El piloto obedece, los minutos transcurren. Ahora sigue la carretera a cierta distancia, volando a todo trapo hacia el norte. Crossman mira con los prismáticos la autopista vacía. Recorre el asfalto a lo largo de varios kilómetros antes de volver atrás. Sus dedos se crispan ligeramente sobre los tubos de caucho. Acaba de descubrir un punto brillante que circula por la autopista a toda velocidad por el carril central. El sistema de autofoco efectúa el enfoque. Crossman reconoce los cabellos de Marie flotando al viento. Se le hace un nudo en la garganta. Parece feliz.

141

Marie acaba de llegar a los suburbios de Minneapolis. Solo se ha detenido una vez en un área de descanso, junto a la frontera con Minnesota. Allí, retiró el envoltorio de los tubos metálicos y del cable, los unió y se lo sujetó todo alrededor de la cintura con cinta aislante.
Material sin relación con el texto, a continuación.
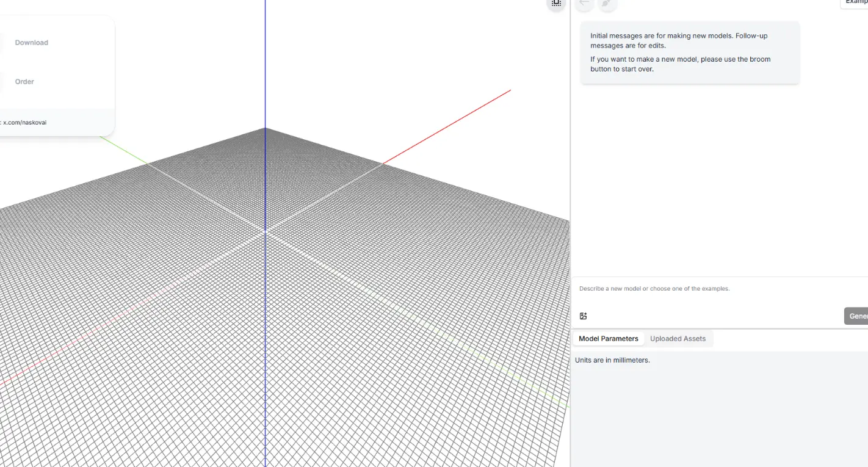Click the grid snapshot icon above the viewport
868x467 pixels.
[555, 4]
Comprobó los diodos y las pilas. Después se puso de nuevo en marcha.

Marie acaba de pasar el cruce de Prior Lake. Desde hace unos kilómetros, nota que el estado de Holly va empeorando. Los cánceres que padece están desarrollándose a una velocidad vertiginosa. Se le llenan los ojos de lágrimas. Echa de menos a Gordon. Empieza a reconocer que sin duda ha muerto y que, con él, todo el poder está desapareciendo a medida que Holly se aproxima a la agonía.
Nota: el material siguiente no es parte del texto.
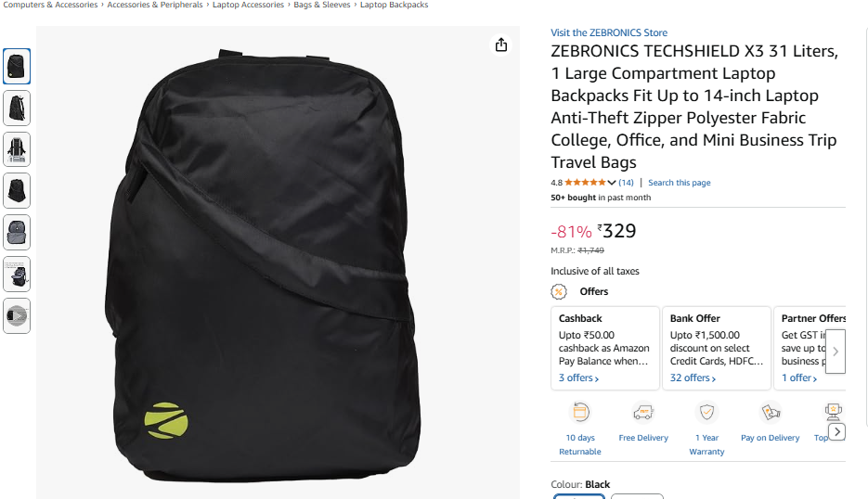
Task: Select the Black colour swatch
Action: [x=579, y=496]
Marie ve los carteles que anuncian la 494 hacia el oeste. Saint Cloud, Fargo y el nacimiento del Mississippi. Mira a Holly esperando una señal, pero la niña ya no responde. Entonces sale de la autopista y se adentra en las calles en dirección al Abbott Northwestern Hospital. Continúa por Chicago Avenue hacia la clínica infantil de Minneapolis. Se detiene un momento junto a la acera para examinar los alrededores antes de entrar en el aparcamiento abarrotado. Una interminable cola de pacientes se extiende ante el servicio de urgencias. Marie aparca la moto y quita el contacto. Apenas nota el corazón de Holly bajo su mano. Sube un tramo de escalera y cruza las puertas automáticas de la recepción. La sala de espera está llena a rebosar.
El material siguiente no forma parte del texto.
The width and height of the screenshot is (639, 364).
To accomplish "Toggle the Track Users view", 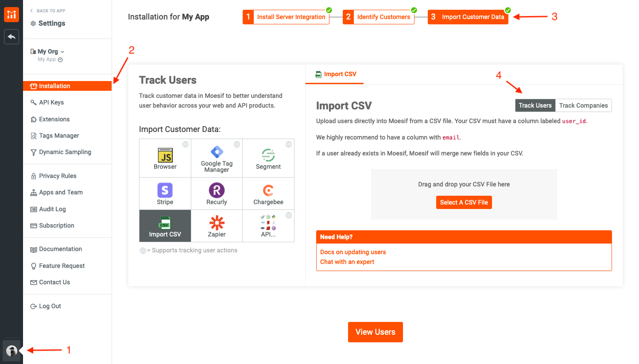I will 535,105.
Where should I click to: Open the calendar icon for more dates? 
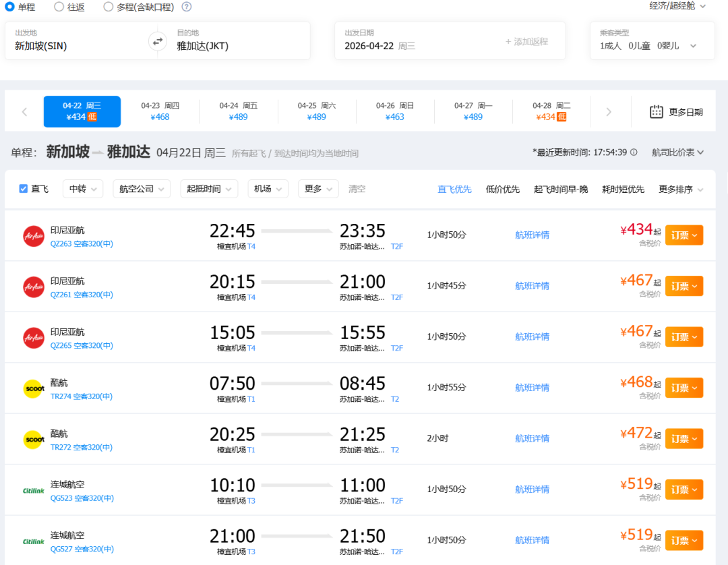(x=656, y=112)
Marie se queda inmóvil. Le tiemblan los labios. Grita que necesita ayuda. Grita que su hija está muriéndose. La gente se vuelve, la mira. Enfermeros y médicos corren hacia ella. Ve cómo se acercan a través de la bruma de sus lágrimas. Unas manos se cierran sobre las de Marie, unas voces lejanas le murmuran que debe soltar a la niña. Ella aparta los dedos. Siente que la piel de Holly se despega de ella. Ve cómo unos desconocidos en bata blanca tienden a la niña en una camilla que se aleja. Marie quiere alcanzarla. Suplica. Se ahoga. Cae de rodillas. Unos brazos la rodean. Unas voces le hablan. Ella no oye lo que dicen. Esconde la cara entre las manos y deja de resistirse.

142

Marie se muerde los labios para no dormirse. Hace más de dos horas que espera. Sin ser consciente de ello, ha rellenado la ficha de Holly poniendo su apellido, así como su número de seguridad social y su mutua. Se da cuenta de que el FBI podría localizarla, pero a esas alturas le tiene totalmente sin cuidado. Como todo el mundo, aguarda. Un médico ha ido a verla una vez para decirle que no entendían qué le pasaba a su hija. Ella mira el reloj de pared. Piensa que, si se hubiera desprendido un trozo de ese cacharro cada vez que unos ojos lo habían mirado, ya no quedaría gran cosa de él. Se dispone a levantarse para ir a buscar un café a la máquina, cuando le llama la atención el movimiento bruscamente rápido que una chica realiza en la recepción para recoger el bolígrafo que se le acaba de caer. Un impulso preciso y fulminante. La chica se incorpora mirando a su alrededor y empieza a rellenar la ficha. Marie se concentra. Pocas personas son capaces de efectuar gestos así. Es como desplazarse en medio de una muchedumbre cuando se es un agente secreto o un excombatiente. Por más que quieras evitarlo, cuando alguien te roza siempre reaccionas. Exactamente como ese atractivo joven en chándal que acaba de esquivar un carrito con material sanitario. O como ese otro chico con vaqueros y zapatillas de deporte, que está frente a la máquina de bebidas y vigila la sala de espera en el espejo. Después de pasear discretamente la mirada escondida detrás de sus gafas oscuras, Marie ha localizado cada vez más personas tranquilas entre las intranquilas y ansiosas. Cada vez más personas entrenadas entre personas normales y corrientes.